About this task:
Produce an exact copy of the lines below, starting at the first and ending with the line containing "The width and height of the screenshot is (540, 465).".

*** Opening of Data ***

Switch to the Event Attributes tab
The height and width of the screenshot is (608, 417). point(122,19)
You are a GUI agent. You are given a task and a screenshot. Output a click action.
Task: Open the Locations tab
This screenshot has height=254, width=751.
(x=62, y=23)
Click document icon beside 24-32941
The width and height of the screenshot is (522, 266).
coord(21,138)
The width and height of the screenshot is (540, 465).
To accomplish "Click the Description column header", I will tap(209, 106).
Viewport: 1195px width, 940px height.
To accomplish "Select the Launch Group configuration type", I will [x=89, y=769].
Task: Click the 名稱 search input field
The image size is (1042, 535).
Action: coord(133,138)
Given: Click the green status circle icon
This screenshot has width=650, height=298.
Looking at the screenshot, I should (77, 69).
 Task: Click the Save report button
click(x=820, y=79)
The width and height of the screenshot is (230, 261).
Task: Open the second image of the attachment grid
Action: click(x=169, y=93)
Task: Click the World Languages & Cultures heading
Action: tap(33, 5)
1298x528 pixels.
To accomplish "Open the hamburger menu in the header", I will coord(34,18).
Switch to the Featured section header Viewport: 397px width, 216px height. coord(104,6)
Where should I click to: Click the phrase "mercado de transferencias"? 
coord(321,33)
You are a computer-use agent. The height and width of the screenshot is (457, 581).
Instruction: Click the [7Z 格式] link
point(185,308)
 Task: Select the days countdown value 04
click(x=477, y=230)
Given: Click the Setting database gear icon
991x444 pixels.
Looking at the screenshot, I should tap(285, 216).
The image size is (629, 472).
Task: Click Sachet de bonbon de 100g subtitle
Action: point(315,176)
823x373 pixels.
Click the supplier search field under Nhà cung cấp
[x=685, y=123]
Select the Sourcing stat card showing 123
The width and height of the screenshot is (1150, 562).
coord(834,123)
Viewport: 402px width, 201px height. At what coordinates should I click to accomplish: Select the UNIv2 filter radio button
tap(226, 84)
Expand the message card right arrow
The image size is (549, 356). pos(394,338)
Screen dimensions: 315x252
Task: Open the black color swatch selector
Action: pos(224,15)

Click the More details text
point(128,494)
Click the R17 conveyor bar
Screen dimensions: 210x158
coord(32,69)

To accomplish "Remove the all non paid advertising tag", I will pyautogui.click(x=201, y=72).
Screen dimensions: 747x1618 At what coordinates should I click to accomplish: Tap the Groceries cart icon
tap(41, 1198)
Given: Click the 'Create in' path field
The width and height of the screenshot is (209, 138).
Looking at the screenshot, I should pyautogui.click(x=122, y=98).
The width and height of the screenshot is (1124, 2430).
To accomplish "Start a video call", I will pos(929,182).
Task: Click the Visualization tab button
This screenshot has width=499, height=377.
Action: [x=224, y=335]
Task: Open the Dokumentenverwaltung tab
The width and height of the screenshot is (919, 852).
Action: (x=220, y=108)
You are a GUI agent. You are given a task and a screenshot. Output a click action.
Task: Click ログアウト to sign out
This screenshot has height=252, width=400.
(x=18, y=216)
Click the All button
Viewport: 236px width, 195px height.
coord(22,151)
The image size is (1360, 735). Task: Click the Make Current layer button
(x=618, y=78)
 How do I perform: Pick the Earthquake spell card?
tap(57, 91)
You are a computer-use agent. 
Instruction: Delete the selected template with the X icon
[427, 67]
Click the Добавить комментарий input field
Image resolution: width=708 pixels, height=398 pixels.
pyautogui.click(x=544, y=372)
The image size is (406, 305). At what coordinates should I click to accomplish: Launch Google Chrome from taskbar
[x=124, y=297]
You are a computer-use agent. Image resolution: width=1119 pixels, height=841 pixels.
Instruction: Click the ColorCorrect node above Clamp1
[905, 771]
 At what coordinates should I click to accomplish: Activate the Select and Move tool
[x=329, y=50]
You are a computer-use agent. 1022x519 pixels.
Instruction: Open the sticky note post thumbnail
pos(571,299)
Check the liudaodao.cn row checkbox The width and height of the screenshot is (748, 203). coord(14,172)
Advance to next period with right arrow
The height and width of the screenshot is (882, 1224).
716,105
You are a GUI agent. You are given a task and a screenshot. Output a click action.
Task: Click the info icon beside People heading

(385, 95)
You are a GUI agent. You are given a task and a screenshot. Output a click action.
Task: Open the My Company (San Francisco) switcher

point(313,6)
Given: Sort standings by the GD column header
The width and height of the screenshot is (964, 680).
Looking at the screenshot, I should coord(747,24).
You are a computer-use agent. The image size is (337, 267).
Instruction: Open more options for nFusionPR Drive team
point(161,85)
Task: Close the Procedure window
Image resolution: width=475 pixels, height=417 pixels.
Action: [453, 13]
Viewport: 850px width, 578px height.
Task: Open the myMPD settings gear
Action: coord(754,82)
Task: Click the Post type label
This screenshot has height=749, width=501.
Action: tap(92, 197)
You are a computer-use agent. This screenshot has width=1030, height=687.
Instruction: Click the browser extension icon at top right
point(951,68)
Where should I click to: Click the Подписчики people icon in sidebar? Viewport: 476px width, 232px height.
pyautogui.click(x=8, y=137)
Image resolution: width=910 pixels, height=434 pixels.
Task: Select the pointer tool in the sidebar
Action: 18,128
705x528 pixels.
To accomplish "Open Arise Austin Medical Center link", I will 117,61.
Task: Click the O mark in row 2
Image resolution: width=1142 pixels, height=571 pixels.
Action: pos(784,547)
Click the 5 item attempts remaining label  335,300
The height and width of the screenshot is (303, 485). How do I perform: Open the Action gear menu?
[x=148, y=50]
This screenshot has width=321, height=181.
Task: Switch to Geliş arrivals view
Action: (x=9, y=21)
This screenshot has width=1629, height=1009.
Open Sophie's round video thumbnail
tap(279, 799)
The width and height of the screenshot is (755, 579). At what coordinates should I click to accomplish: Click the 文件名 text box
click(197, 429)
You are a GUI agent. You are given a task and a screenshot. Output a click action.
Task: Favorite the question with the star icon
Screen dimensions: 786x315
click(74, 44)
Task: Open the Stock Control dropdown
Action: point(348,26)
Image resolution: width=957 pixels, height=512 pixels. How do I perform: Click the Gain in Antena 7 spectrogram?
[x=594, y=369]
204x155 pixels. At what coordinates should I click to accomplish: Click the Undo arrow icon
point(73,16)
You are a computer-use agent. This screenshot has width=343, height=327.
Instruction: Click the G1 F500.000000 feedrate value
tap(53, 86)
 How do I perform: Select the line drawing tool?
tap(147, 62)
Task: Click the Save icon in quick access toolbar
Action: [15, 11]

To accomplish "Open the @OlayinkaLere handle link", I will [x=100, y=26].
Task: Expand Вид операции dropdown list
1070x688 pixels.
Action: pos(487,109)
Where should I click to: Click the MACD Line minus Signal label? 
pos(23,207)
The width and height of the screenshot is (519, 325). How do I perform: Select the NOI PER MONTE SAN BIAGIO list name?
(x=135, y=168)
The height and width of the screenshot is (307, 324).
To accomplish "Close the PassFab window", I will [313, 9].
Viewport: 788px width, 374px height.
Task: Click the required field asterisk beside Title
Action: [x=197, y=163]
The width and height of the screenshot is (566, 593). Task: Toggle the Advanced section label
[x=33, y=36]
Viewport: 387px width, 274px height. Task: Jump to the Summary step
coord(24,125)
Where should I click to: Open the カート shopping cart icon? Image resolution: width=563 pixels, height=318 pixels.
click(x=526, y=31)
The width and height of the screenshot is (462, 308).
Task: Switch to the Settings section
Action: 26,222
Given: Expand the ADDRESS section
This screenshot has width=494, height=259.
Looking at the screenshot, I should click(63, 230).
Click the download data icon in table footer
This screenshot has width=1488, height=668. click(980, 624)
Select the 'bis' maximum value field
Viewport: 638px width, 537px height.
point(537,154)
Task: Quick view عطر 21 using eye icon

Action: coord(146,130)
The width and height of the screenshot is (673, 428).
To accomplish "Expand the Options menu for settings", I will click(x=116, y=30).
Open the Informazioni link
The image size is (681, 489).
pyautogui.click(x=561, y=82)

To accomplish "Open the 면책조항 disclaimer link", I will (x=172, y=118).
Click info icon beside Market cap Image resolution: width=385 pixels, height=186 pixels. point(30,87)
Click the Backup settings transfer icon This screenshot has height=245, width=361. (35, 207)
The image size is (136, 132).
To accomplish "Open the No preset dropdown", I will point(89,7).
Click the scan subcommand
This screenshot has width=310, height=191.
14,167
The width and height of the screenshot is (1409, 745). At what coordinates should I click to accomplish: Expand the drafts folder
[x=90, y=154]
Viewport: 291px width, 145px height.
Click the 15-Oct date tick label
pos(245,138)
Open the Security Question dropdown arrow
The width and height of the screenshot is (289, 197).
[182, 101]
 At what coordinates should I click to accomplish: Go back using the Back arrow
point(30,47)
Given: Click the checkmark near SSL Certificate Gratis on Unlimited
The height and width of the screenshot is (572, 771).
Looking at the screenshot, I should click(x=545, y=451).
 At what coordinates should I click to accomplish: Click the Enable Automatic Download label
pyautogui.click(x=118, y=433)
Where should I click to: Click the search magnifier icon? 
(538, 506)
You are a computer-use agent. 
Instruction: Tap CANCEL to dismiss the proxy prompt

*** Close of Data ***

Completed task:
Switch to the Event Attributes tab
The height and width of the screenshot is (608, 417). point(122,19)
You are a GUI agent. You are given a task and a screenshot. Output a click action.
Task: Open the Locations tab
This screenshot has height=254, width=751.
(x=62, y=23)
Click document icon beside 24-32941
The width and height of the screenshot is (522, 266).
coord(21,138)
The width and height of the screenshot is (540, 465).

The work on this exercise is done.